Alles easy bei der Verlängerungsoption

Verlängerungsoption richtig ausüben

Bei vielen befristeten gewerblichen Mietverträge gibt es für Mieter eine Option den Gewerbemietvertrag einseitig zu verlängern. Aber wie das dann tun? Ganz entspannt per Mail? Als Fax? Oder sogar als Einschreiben?

Schriftformgebot des § 550 BGB nicht einschlägig

Der BGH hat mit Urteil vom 21.11.2018 entschieden, dass die Ausübung einer solchen Option nicht unter das Schriftformgebot des § 550 BGB fällt, weil dadurch kein neuer Mietvertrag zustande kommt (BGH vom 21.11.2018, Az.: XII ZR 78/17). Die mittels Übergabeeinschreiben versandte Optionsausübung holte der Insolvenzverwalter des Vermieters nicht von der Post ab; allerdings hatte der Mieter glücklicherweise das Schriftstück auch gefaxt.
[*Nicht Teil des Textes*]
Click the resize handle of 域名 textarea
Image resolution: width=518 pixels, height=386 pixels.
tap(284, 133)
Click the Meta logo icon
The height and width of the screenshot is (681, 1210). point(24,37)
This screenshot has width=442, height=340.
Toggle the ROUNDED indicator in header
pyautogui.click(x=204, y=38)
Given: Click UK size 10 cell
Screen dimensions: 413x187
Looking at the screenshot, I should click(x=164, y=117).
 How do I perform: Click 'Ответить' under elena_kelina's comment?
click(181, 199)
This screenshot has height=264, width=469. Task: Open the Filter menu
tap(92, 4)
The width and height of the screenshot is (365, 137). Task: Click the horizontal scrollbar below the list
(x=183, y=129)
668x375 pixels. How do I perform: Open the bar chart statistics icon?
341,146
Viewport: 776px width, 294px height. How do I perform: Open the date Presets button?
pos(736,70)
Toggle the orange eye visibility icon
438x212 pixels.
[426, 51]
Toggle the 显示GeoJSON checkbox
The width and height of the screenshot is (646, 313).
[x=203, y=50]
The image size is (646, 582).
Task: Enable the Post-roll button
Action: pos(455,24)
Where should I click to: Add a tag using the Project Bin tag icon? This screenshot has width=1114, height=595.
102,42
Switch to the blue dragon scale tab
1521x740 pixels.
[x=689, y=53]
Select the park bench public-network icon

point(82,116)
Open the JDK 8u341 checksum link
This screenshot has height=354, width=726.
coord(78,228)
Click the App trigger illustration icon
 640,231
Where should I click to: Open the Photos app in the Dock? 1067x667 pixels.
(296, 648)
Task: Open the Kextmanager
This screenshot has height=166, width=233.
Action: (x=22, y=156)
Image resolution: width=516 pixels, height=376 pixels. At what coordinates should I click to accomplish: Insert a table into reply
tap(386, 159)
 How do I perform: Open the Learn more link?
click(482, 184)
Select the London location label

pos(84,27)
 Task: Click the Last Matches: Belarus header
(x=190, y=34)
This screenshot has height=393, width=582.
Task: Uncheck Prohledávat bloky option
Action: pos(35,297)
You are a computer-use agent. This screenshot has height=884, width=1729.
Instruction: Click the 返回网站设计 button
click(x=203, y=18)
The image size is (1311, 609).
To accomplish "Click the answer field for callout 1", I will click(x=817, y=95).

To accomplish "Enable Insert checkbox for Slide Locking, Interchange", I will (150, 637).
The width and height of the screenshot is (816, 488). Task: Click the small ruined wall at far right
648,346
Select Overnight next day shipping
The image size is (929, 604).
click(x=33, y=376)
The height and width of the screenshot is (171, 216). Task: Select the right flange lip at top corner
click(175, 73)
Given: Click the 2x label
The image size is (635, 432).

Tipp vom Anwalt: Aus Beweisgründen des Zugangs sollte die Option zumindest als Fax mit Sendenachweis übermittelt werden! Bei einer Mail braucht es mindestens eine Eingangs- oder Lesebestätigung. Zudem muss darauf geachtet werden, ob der Vertrag für die Optionsausübung Schrift- oder Textform oder gar nichts diesbezüglich vorschreibt.

Per Fax, aber nicht Übergabeeinschreiben

Die BGH-Richter sahen die Optionsübung mittels Fax als ausreichend an, so dass die ordentliche Kündigung des Mietvertrages durch den Insolvenzverwalter unzulässig war.